There’s an astonishing editorial in the Wall Street Journal today about the FISA amendments that were passed in July. As you might recall, that legislation granted retroactive, blanket immunity for companies that illegally participated in the government’s wiretapping programs and substantially weakened judicial oversight of government surveillance of domestic-to-foreign communications. Under the new law, the government is no longer required to obtain an individualized warrant if it wishes to spy on your communications with people overseas. Rather, it can submit a “certification” that describes the general parameters of a broad eavesdropping program. Judges are required to approve the requests without ever seeing specific information about who would be targeted. The legislation also lengthened the grace period during which the government can conduct surveillance without any judicial oversight at all. Whereas emergency warrants were previously required within three days of the start of eavesdropping, the new legislation allows the government to spy for as long as four months while the judicial branch deliberates about its legality.

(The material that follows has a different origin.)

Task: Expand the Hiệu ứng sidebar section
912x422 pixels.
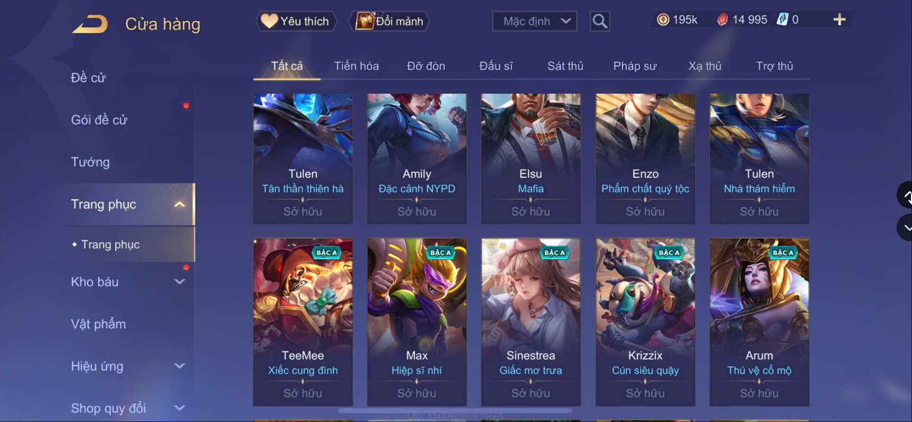Action: [179, 366]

With all that in mind, I’m surprised to learn that the Journal seems to believe that the new, watered-down version of FISA is still too restrictive:

The Attorney General is only allowed to pursue threats up to certain legalistic edges, which contracted under this year’s political compromise that greatly expanded the role of the courts in intelligence gathering. Commissioner Kelly is practically begging people to think about what this means in the real world.

FISA was passed before the advent of disposable cell phones, encrypted emails and high-speed fiber optic networks. Now we live in a world where terrorist communications that originate in, say, Peshawar happen to move through U.S. switching networks. The executive branch already possesses the Constitutional authority to monitor such communications, but Democrats and the political left claimed it was “illegal” under FISA.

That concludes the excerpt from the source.